Milwaukee and Racine immigration advocates are urging President Donald Trump to reconsider his plan to step up deportations of people who Trump says have been given due process and have been ordered to leave the country.
It’s been about three weeks since a Lutheran student pastor working at a church in Racine was deported. Betty Rendon and her family had fled Colombia during that country’s civil war, which started in the 1960s and only ended within the past few years. Rendon’s asylum claim had been denied by U.S. immigration officials a decade ago, but she and her husband were just recently deported.
Mary Janz, a former pastor in Racine, says leading up to Rendon’s deportation, people wrote letters and held vigils in support of Rendon and her family. "We are crying out for immigration reform. The broken laws that affect so many of our vulnerable people have to change. And we have to be a part of that change," she says.
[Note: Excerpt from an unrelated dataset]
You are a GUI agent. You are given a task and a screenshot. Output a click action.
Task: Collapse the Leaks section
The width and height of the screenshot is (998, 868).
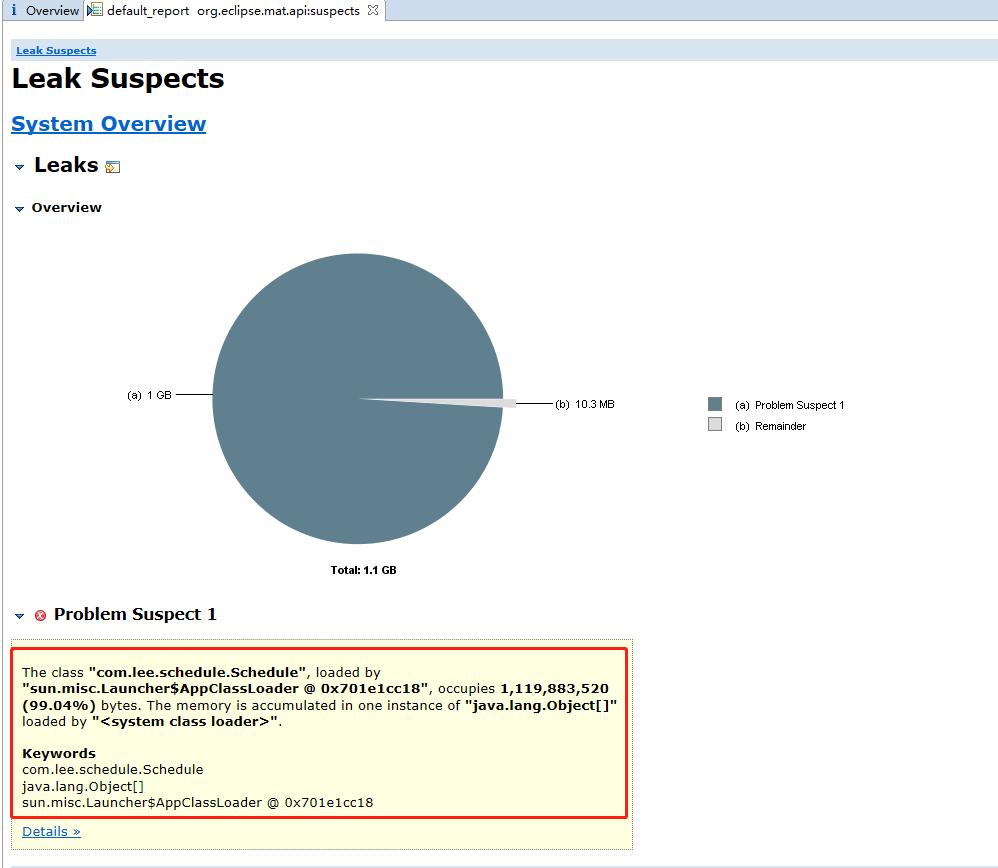point(19,167)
— Voces de la Frontera #DreamActNow (@voces_milwaukee) June 20, 2019
Janz spoke at a rally held by Voces de la Frontera in Milwaukee Thursday. She says Rendon’s story exemplifies what will happen if the Trump administration moves forward with stepped up deportations.
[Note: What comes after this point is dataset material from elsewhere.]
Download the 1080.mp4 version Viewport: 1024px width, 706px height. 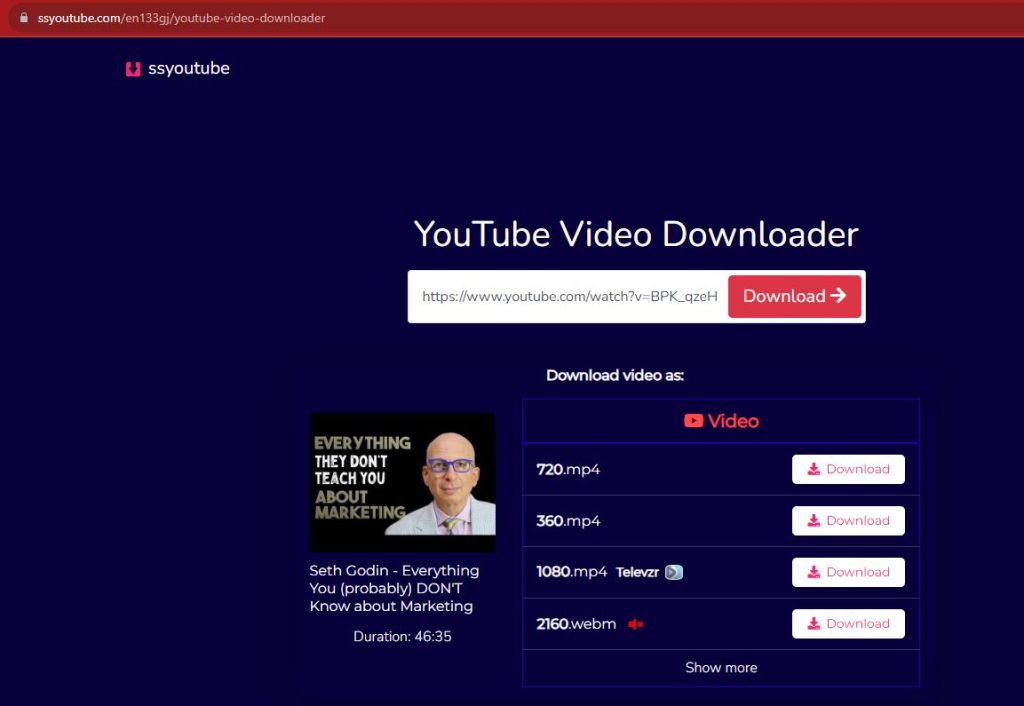(x=848, y=572)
Janz says members of Rendon’s church have been in contact with the deported pastor, who asked them to share this message: "We cry tears of lament but we anticipate change and we ask that you all be a part of it for the long haul."
According to the Pew Research Center, there are more than 10.5 million immigrants living in the U.S. without proper documentation.
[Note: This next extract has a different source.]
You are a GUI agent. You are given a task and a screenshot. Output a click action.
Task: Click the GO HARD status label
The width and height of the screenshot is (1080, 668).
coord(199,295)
In a couple of tweets earlier this week, President Trump said ICE will begin the process of removing millions of undocumented immigrants.
Next week ICE will begin the process of removing the millions of illegal aliens who have illicitly found their way into the United States. They will be removed as fast as they come in. Mexico, using their strong immigration laws, is doing a very good job of stopping people.......
— Donald J. Trump (@realDonaldTrump) June 18, 2019
Mark Morgan, acting director of Immigration and Customs Enforcement, or ICE, says, "If you’ve come here illegally, you had due process and you’ve been ordered removed by a judge, consequences should be applied, the rule of law should be enforced and you should be removed. It’s not anymore complicated than that. We’re going to do this with humanity and compassion and dignity."
Morgan says that by letting people know what’s happening, ICE hopes undocumented immigrants will report to the agency, instead of forcing ICE to locate them.